Ante la dinámica que experimenta la política Occidental y el comportamiento del gobierno español ante las crisis que nos atenazan, el Partido Popular juega a un pragmatismo de vuelo gallináceo que rehúye todo lo que sea lo que llama “guerra cultural”. En realidad, rehúye constituir una alternativa de verdad, que comporta ser una alternativa moral y antropológica a los desmanes del gobierno Sánchez. Al actuar de esta manera, se condena y nos condena a vivir aplastados por las grandes rupturas que están en el origen, son las engendradoras de todas las crisis y que están en la raíz del malestar Occidental y la reacción política que lo recorre:
Se trata de la ruptura con Dios, que ha transformado el estado laico, aconfesional, en un estado de práctica atea, donde está vetada la idea de Dios en la escuela.
De la ruptura antropológica en sus dos vertientes, la técnica y la ideológica. La primera comporta las acciones que modifican o suprimen la naturaleza humana, desde la experimentación con embriones a la eutanasia y el suicidio asistido, pasando por el aborto. La segunda es la conversión ilegítima del estado en un estado ideológico al servicio de las doctrinas de género en todas sus dimensiones y la prohibición de todo lo que se oponga. ¿Es liberal subvencionar el aborto, pero no la maternidad, primar la “salida del armario” y prohibir el tratamiento libremente elegido para revertir la homosexualidad? ¿Qué extraña lógica anida en todo esto?
El matrimonio, la paternidad y maternidad, la familia, la descendencia, la fraternidad, el parentesco y la dinastía, sin las que la sociedad se fragmenta y destruye a largo plazo.
También la ruptura cultural y, con ella, la emergencia educativa.
La gravísima insolidaridad generacional: paro juvenil, imposibilidad de formar un hogar joven, deuda pública astronómica, crisis del sistema público de pensiones y crisis climática y del medio natural.
Es la ruptura de la injusticia social manifiesta, de los desheredados de la globalización en Occidente, que también incluye un factor creciente de las clases medias, y la de un estado, el caso de España es evidente, que justifica su ineficacia, descontrol en el gasto y falta de transparencia a base de llamar continuamente al aumento de la presión fiscal, arbitrariedad que también incorpora la abundancia de rentistas de las rentas públicas, instalados en el enorme monto de subvenciones, a asociaciones y grupos, en razón de su ideología.

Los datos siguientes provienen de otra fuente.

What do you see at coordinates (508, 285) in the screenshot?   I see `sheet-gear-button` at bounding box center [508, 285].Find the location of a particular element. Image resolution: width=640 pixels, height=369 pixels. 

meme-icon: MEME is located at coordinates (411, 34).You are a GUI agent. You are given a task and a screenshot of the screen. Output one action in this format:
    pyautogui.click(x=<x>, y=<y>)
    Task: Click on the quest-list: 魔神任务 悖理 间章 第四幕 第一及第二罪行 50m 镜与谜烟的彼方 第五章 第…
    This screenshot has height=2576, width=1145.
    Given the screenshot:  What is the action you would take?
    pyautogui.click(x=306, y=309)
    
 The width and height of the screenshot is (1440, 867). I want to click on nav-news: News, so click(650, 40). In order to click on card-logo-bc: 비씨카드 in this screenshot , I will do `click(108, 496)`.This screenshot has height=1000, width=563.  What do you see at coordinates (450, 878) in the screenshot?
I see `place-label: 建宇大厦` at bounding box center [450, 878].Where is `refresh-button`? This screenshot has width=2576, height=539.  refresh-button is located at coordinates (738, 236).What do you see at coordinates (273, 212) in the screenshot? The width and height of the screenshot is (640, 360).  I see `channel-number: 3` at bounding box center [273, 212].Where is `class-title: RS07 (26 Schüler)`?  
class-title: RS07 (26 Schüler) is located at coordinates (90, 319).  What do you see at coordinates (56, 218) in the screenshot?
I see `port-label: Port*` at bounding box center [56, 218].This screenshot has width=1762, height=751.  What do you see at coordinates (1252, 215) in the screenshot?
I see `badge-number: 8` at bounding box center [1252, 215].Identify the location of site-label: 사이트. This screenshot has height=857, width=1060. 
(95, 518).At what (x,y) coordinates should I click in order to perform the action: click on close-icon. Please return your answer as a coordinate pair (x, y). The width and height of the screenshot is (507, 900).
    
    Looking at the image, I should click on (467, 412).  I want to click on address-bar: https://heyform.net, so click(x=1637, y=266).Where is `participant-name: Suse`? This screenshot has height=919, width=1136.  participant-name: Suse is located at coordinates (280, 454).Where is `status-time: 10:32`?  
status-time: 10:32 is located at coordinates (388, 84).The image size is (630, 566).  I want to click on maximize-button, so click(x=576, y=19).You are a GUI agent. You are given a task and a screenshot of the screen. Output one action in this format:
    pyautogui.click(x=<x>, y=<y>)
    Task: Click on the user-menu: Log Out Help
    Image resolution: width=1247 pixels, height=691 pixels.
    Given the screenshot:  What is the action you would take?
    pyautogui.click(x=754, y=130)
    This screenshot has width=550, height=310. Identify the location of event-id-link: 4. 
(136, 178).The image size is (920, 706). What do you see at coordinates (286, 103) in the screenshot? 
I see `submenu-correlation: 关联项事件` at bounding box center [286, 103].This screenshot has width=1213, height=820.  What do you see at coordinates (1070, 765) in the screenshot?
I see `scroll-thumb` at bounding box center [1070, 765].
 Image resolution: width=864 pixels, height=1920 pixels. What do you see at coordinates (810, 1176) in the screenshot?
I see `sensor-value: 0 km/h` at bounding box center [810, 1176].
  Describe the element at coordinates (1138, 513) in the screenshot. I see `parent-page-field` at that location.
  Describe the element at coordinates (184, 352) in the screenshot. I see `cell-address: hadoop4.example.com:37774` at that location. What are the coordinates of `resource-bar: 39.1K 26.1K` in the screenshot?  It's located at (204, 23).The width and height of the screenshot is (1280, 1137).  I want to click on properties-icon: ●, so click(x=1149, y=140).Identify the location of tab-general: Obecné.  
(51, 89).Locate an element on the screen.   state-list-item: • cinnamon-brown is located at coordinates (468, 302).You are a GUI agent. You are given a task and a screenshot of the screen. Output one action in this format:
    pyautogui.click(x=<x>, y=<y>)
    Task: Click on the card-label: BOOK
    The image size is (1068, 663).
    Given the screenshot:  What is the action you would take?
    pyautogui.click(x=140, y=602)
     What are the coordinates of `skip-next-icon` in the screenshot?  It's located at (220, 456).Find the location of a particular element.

Finalmente, la desvinculación política y su secuestro por parte de la partitocracia, que convierte a los ciudadanos en simples sujetos fiscales con derecho, eso sí, a votar cada cuatro años. Un voto que en realidad termina siendo un cheque en blanco, porque el político ganador nunca se siente comprometido por sus promesas.
No se trata de hacer ninguna guerra, ni cultural, ni menos de otro tipo. Lo que se le pide al PP es que sea capaz de ser una alternativa moral. Y, en este sentido, también cultural a las rupturas que el gobierno estimula y que nos están destruyendo.